Actually they don't have to bother to read these esoteric works by European thinkers. Instead they can base their arguments on the founding principles of their own country, which have nothing, whatsoever, to do with ideologies, if they have some religious implications. For instance, the word democracy cannot be found in the Declaration of Independence. To the best of my knowledge, America's founding fathers seldom uttered that lousy word.

As to the "international terrorism," they should realize that it's by and large a product of their delusions although I don't necessarily buy the conspiracy theory that says George W. Bush was teaming up with Osama bin Laden. The phantom who has been supposedly haunting us since 2001 will vanish the moment the American people wake up to the validness of Ron Paul's noninterventionism.

Let me reiterate this: The fact of the matter always remains that the most likely hideout of the real enemy is inside of their skulls.

Where to find real enemies

Unlike these ideologues, I have always zeroed in on the 1955 System. To that end I uploaded a post back in September 2004 to illustrate the System. Although it was a little too sketchy, almost 6,000 people have read it to date. I feel really grateful to these people for showing a keen interest in my former home country from this perspective despite all the hogwash widespread among Japanophilic Westerners that Japan is a democracy, and thus, shares the same values with the West.

I hope my piece helped its readers understand what this country really is, where it comes from, and where it's heading.

Actually, however, you can't fight the whole system single-handedly because there are three pillars bracing it (the Imperial Institution, the Press Club system cartelizing information, and the U.S.-Japanese security arrangement) and the rotten culture underlying them. One enemy is more than enough for a dying maverick to deal with.

Now that time is running out for me, I have almost singled out Ichiro Ozawa, knowing the bandit is only a product of the system, and not the other way around. My assumption is that when he is really finished, we will see an irreparable fissure or two on the surface of the 1955 System.

The ugliest part

At any rate I am aware that it's next to suicidal to actually apply my destructionist approach to a narrowly defined foe because as I wrote earlier in this piece, you can't make your living unless you strike a win-win deal with your enemy. Yet, I'm not swashbuckling; I really mean it when I say I'll do everything I can to physically ruin Ozawa.

I wasn't born in this country to get rid of these pests. Since the ultimate goal of my life is somewhere else, there is no room in my life for a wicked ape like him. But because of, rather than despite that, I find his existence too disturbing to tolerate.

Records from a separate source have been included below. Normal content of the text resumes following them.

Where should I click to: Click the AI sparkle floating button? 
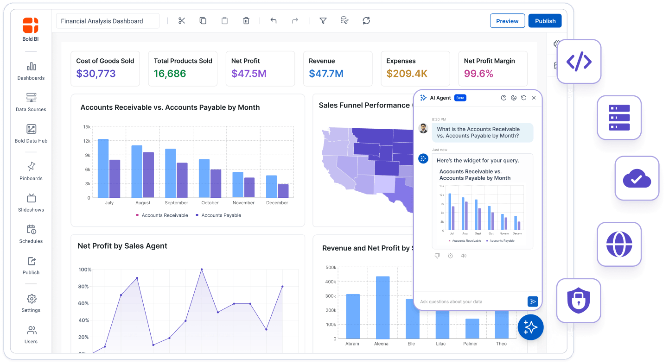[530, 327]
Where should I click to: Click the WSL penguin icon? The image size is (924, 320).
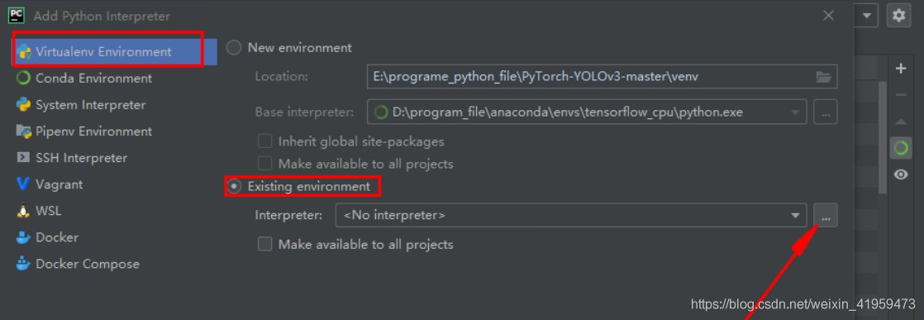click(x=24, y=211)
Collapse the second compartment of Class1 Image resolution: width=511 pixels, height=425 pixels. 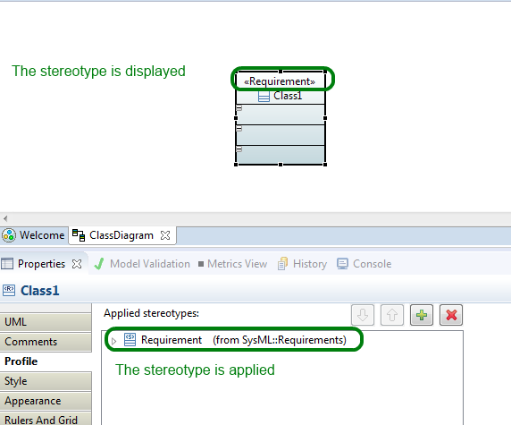[x=239, y=129]
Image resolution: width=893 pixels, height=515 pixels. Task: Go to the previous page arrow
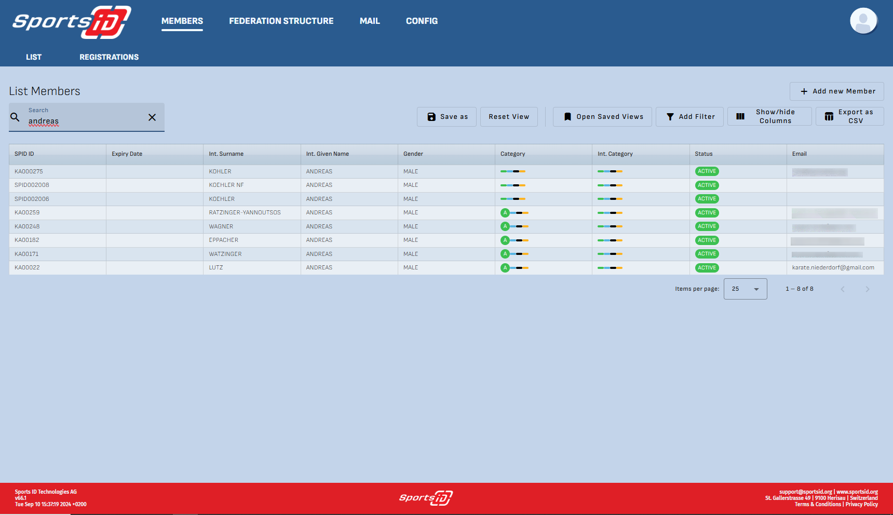pos(843,289)
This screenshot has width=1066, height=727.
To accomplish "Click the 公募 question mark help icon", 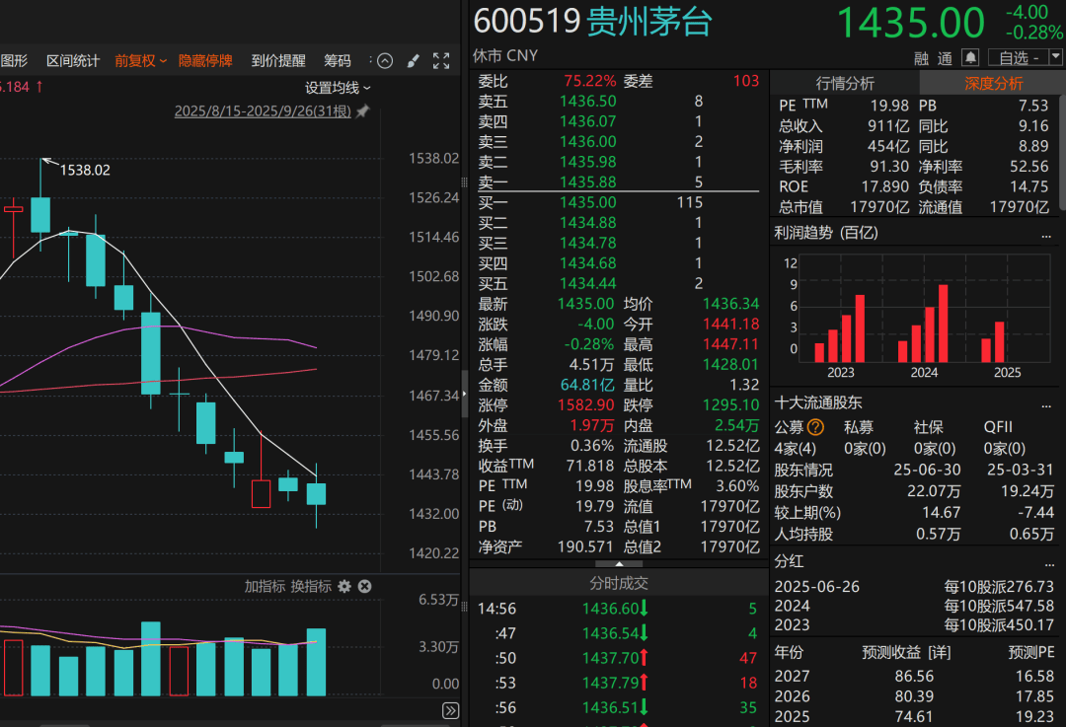I will pyautogui.click(x=813, y=428).
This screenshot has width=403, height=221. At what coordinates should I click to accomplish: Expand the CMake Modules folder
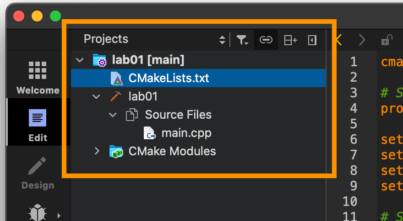coord(97,151)
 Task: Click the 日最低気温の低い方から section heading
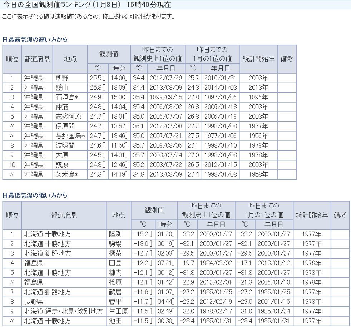coord(35,195)
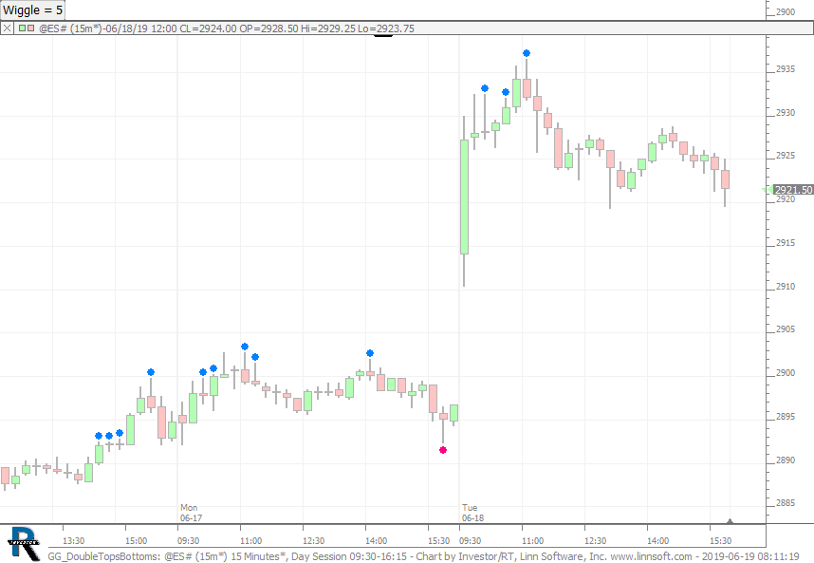Click the pink down-candle color swatch in legend

tap(31, 28)
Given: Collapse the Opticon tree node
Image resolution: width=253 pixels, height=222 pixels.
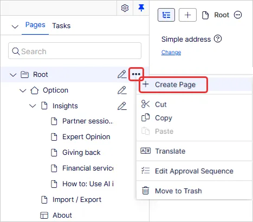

If and when my health and time permit, I will upload a followup piece to elaborate on my murderous plan, or hopefully update you on its progress. I will possibly title that piece something like:

"Let Me Ask You One Last Question: If You Have One Bullet, Which One Will You Shoot at, Obama, Osama, Ozawa, or None?"

No matter what my plan will be like, I see a major drawback inevitably to be entailed in it: the fact that Japan's Constitution doesn't have its Second Amendment. Only cops, military personnel and yakuza mobsters are allowed to keep firearms. At present I don't know exactly how to get around the hindrance, but I think I should be able to overcome it at least by instigating some of these armed guys to perpetrate the bloody mission for me before the Grim Reaper claims my life.

I know the American people don't give a damn about Japan's fate, let alone Ozawa's. This is as if he wasn't a product of the CIA-funded system. But now I have realized that it's a total waste of time to tell them to revisit the postwar history of the two countries with unclouded eyes. They are people who look away from anything they don't want to know.

Yet I do care about whether the Americans will show their resilience to overcome formidable problems facing them before it is too late. Now that Ron Paul's American Revolution looks to have been hijacked by old Republicans disguised as "Tea Partiers," likelihood is remote that someone fires the bullet at the right target anytime soon. But I leave it there for now.